Rachel's scrutinising look morphs into an ecstatic grin and she flings her arms around him with a shrill exclamation. "Of course I will help! Tell me everything."


Sebastian's pretty sure the next month has never passed so quickly, or so slowly, in his life. It's a flurry of texts to Rachel to make sure she remembers to order what he needs and a couple of extra meetings at the theatre after he finishes work to nail down the details of what he needs Rachel to do on the day and what they'll get Blaine to do so he doesn't wonder where Sebastian is. It makes it tremendously difficult to cover his amusement with something resembling genuine dismay when Blaine informs him one evening that they'll have to make dinner reservations for Valentine's Day because he's been tasked with babysitting Alison and Luca.

"That seems kinda inconsiderate of them," he says as considerately as he can while Blaine grumbles and stirs the pasta.

"You're telling me, but she absolutely wouldn't be persuaded otherwise. 'It's very hard to have alone time when you have children, Blaine. I'm sure you will understand one day and load your brood up on us just so you and Sebastian can screw each other's brains out for a few hours,'" Blaine mimics. It's a perfect imitation and Sebastian hopes that Blaine thinks he choked on his sip of water because of what was said and not because he's thinking that what she said was not part of their original plan.

Still, it does the trick of locking Blaine into being busy for the day.

"So she thinks we'll have a brood of children, huh?" he says with a slight smile and Blaine throws a withering look over his shoulder.

"You'll be lucky if I agree to any more than two. Between Cooper and Rachel complaining about their hands being full, I am not in a rush to have a dozen."
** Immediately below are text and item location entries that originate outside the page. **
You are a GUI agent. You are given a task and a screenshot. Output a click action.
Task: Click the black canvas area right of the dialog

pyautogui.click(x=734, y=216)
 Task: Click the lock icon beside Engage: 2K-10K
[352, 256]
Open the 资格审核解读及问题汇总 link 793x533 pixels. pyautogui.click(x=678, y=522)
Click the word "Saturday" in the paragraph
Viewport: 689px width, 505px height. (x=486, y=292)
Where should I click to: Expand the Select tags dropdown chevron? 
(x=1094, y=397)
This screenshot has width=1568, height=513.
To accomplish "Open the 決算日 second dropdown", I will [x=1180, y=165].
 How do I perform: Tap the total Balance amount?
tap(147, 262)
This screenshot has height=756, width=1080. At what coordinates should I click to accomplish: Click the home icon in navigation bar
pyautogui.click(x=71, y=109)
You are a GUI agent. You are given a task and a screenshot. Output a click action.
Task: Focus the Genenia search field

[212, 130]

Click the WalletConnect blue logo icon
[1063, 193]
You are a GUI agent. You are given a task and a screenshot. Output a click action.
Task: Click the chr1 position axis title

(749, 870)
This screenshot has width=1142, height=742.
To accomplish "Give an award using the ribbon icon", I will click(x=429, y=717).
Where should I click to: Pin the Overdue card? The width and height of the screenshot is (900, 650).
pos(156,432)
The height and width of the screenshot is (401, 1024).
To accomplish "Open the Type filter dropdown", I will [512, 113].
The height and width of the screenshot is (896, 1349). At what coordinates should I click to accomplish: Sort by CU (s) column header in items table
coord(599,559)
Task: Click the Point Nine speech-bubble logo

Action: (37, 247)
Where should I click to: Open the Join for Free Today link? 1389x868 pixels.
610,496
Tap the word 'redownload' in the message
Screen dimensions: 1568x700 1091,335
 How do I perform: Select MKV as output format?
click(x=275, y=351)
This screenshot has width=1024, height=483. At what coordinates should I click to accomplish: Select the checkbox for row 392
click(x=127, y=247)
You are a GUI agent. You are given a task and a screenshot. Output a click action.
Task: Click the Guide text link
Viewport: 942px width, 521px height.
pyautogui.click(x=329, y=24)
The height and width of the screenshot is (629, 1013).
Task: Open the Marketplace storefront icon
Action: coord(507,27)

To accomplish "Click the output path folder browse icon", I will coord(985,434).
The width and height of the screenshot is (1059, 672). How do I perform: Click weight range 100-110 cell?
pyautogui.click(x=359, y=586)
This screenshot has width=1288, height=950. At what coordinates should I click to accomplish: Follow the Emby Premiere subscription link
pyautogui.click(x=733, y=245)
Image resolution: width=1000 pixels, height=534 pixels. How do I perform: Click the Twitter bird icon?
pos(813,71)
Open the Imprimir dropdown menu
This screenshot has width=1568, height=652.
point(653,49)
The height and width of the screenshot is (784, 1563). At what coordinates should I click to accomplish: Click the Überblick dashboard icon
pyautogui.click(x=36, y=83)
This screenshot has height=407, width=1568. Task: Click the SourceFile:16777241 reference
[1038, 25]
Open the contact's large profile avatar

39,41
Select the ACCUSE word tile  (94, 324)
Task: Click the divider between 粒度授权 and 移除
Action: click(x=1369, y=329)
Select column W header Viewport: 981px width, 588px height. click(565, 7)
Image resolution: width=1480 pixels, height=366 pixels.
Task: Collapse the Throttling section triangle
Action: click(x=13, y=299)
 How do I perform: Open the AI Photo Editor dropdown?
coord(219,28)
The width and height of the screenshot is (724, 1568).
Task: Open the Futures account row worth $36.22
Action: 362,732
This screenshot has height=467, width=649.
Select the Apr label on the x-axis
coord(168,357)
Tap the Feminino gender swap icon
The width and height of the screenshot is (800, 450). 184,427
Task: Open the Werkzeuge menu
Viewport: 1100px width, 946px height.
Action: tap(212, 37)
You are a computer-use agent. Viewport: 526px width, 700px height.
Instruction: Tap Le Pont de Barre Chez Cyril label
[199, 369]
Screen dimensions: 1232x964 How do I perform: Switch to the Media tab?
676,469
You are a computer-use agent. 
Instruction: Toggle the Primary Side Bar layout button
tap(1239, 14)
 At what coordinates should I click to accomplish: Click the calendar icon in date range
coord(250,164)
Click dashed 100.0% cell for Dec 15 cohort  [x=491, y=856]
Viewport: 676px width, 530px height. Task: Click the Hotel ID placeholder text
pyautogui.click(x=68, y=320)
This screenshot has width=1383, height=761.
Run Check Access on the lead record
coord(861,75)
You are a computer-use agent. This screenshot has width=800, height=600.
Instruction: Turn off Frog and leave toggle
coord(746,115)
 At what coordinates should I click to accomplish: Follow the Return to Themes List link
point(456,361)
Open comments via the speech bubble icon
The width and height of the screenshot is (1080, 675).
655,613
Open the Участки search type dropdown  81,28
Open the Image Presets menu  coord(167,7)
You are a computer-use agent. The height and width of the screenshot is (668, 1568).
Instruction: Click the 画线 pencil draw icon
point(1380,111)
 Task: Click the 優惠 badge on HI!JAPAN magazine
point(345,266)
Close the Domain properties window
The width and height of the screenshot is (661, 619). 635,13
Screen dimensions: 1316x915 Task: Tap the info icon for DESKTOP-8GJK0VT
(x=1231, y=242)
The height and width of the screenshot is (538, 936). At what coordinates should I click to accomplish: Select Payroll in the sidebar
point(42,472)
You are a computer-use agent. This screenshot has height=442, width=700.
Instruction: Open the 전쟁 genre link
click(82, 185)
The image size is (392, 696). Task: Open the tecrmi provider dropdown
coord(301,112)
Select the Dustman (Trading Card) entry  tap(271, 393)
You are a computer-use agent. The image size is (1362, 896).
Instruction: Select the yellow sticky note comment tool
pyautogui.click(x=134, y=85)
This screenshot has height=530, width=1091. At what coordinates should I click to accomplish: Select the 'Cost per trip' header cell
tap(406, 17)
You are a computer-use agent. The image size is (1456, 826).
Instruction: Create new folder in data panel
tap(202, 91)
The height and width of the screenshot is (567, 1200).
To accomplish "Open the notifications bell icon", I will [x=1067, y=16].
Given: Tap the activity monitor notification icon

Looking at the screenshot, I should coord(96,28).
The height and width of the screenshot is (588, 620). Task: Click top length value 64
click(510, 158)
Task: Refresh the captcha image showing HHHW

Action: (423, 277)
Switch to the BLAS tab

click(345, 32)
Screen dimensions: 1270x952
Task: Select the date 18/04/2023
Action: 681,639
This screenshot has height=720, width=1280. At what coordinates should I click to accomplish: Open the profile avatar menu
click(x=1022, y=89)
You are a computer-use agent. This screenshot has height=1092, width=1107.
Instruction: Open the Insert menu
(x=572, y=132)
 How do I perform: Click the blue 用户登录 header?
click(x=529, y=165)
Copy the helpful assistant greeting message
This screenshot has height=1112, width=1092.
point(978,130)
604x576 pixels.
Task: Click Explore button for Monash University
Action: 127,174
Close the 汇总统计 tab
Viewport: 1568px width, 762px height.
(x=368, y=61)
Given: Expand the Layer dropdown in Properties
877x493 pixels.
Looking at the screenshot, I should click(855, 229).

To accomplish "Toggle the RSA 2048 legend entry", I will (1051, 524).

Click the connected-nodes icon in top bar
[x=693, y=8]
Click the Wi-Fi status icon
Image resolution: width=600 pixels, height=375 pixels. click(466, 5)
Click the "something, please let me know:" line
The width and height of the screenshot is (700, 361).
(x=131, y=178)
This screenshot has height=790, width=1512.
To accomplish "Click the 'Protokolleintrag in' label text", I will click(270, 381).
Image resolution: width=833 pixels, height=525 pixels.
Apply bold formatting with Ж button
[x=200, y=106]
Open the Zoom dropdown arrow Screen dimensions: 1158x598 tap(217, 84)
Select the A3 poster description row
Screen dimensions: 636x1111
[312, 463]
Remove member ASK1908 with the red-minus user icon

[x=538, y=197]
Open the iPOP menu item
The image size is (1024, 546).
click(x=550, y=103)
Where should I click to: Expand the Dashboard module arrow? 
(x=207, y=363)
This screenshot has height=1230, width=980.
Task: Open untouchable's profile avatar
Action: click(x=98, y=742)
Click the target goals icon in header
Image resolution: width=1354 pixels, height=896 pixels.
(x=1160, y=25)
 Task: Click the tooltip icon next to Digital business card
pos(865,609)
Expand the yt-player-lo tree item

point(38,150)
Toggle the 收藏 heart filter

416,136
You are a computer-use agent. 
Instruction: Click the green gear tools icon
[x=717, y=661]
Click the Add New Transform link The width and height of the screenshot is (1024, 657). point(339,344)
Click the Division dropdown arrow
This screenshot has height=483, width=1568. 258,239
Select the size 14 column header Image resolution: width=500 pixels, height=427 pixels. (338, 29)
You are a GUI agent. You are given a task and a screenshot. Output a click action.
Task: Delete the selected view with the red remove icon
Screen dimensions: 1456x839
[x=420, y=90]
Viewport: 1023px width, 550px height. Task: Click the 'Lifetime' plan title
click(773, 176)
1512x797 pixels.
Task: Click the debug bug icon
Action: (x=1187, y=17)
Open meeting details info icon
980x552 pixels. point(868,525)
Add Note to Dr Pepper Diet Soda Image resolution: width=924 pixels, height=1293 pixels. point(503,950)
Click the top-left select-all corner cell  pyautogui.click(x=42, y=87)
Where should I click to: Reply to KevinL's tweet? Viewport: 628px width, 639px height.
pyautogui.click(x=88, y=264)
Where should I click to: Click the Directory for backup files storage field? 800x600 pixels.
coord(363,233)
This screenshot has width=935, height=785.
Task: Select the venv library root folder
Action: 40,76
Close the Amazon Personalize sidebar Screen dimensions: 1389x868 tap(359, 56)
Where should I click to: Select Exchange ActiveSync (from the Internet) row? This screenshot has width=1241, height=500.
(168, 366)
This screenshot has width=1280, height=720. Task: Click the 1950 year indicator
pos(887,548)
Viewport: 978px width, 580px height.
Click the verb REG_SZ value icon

He snorts and the conversation shifts to what they'd name a dozen children – first names, middle names, whether they'd hyphenate last names or take turns in having a Smythe baby or an Anderson baby – and it perfectly redirects Blaine's attention as the name suggestions become more and more ridiculous ("But just think, Sebastian, we could name them Banana and Apple and Kiwi and Mango and Apricot, and when we need them to come for dinner, we just yell 'FRUIT SALAD!'!).

In the month of semi-frantic and definitely-panicked organising, he's not sure if Blaine suspects anything but he hopes to God that he doesn't. Although he tries to act totally normal, sometimes Blaine is looking at him with an odd expression and he immediately wonders if there's something in his eyes that betrays how he's still rearranging parts of the proposal plan. It's hard to completely conceal his feelings when he's been such an open book with Blaine, when Blaine can peel away his layers to expose the vulnerabilities beneath, but at the same time he needs to not close himself off so much that Blaine starts worrying that he's withdrawing and back-sliding into depression. He hopes he allays Blaine's concerns by taking an extra moment when they're kissing to try to convey how he feels with the press of his lips, or grasping at Blaine's slick hip when they move together in the dead darkness of night-time, but he can't risk asking Blaine and Blaine turning the interrogation around and suddenly he's exposing his plan to propose.

The anticipation reminds him of what it was like when he'd decided to propose to Andy and how he'd spent sleepless nights working how the date and the time and the location and what to say and what to do, and in-between that he'd been fighting the fluttery urge to just do it, right then, right now, wherever they were, whatever time of day it was, plans be damned. He knew Andy would've said yes long before New Year and he knows Blaine would say yes if he asked him first thing in the morning, the early light spilling over his tan skin and making him glow. It's part of what makes planning something so big so difficult and yet he knows neither Andy nor Blaine would ever reject him if he simply asked them over a bowl of cereal.

But lying awake on yet another sleepless night with Blaine's snuffly snores beside him because he's too busy thinking about the right words to say, he figures it shouldn't be so hard to act normal. Surely he was a capably functioning human at some point in his life, right?